J.D.R. Hawkins

One bullet can make a man a hero… or a casualty.

The End of Suffering (Or Was It?)

One week after Robert E. Lee surrendered his troops, the first presidential assassination took place when Abraham Lincoln was murdered. Lincoln was attending a play on Good Friday, titled “Our American Cousin,” at Ford’s Threatre in Washington D.C., with his wife, Mary Todd Lincoln. The president was shot point blank in the back of the head by Southern sympathizer and famous actor John Wilkes Booth, who jumped from the presidential balcony and hollered, “Sic semper tyrannis,” meaning “Thus always to tyrants” in Latin. After surviving the night, Lincoln died early the following morning.
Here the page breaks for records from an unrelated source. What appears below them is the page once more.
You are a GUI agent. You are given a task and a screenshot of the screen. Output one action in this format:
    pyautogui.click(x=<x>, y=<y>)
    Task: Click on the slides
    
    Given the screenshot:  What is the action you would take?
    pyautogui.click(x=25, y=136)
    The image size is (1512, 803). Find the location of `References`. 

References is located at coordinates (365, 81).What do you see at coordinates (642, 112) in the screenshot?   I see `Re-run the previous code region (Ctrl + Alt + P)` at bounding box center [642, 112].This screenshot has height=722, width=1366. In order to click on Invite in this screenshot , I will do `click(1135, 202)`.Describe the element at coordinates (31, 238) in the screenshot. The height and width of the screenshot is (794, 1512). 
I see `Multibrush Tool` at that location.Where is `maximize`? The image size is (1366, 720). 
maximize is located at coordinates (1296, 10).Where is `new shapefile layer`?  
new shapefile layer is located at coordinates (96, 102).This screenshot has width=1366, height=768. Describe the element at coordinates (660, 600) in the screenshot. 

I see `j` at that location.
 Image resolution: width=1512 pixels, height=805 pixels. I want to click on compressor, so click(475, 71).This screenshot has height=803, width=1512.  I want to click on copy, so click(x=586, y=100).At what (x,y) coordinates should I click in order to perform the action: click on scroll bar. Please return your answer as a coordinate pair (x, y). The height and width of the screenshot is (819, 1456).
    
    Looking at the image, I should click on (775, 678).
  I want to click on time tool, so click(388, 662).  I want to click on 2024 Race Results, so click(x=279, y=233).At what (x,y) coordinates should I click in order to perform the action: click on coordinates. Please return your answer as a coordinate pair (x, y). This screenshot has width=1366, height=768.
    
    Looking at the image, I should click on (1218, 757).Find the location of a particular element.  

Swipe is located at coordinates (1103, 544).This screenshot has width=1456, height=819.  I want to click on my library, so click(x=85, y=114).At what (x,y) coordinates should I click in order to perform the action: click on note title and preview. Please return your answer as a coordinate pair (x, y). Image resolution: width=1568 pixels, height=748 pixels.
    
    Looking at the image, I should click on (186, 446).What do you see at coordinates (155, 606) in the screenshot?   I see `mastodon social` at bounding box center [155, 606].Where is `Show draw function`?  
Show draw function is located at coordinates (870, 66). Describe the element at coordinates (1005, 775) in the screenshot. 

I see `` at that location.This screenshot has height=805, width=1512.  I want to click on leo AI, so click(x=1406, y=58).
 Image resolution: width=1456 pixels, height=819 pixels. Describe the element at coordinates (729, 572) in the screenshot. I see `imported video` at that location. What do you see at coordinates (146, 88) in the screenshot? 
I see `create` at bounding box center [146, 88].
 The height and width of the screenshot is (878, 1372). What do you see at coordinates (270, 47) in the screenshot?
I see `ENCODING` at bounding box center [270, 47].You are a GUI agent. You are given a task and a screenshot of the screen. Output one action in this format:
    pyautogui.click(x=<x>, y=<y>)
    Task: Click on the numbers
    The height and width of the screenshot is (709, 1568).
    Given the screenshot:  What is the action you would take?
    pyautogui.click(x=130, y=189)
Secretary of War Stanton said, “Now he belongs to the ages.”

Booth managed to escape with a broken leg, but he was cornered several days later and shot inside a burning barn. Meanwhile, Lincoln’s funeral train traveled across the  country so that people could pay their respects. The train’s final destination was Lincoln’s home state of Illinois.

It was discovered after his death that he had a Confederate five dollar bill in his wallet. For his second inauguration, he had requested that the song “Dixie” be played. It was his intention to bring the Confederacy back into the Union as quickly and gently as possible, and to maintain a unified country at all costs. Ultimately, he paid the price with his own life.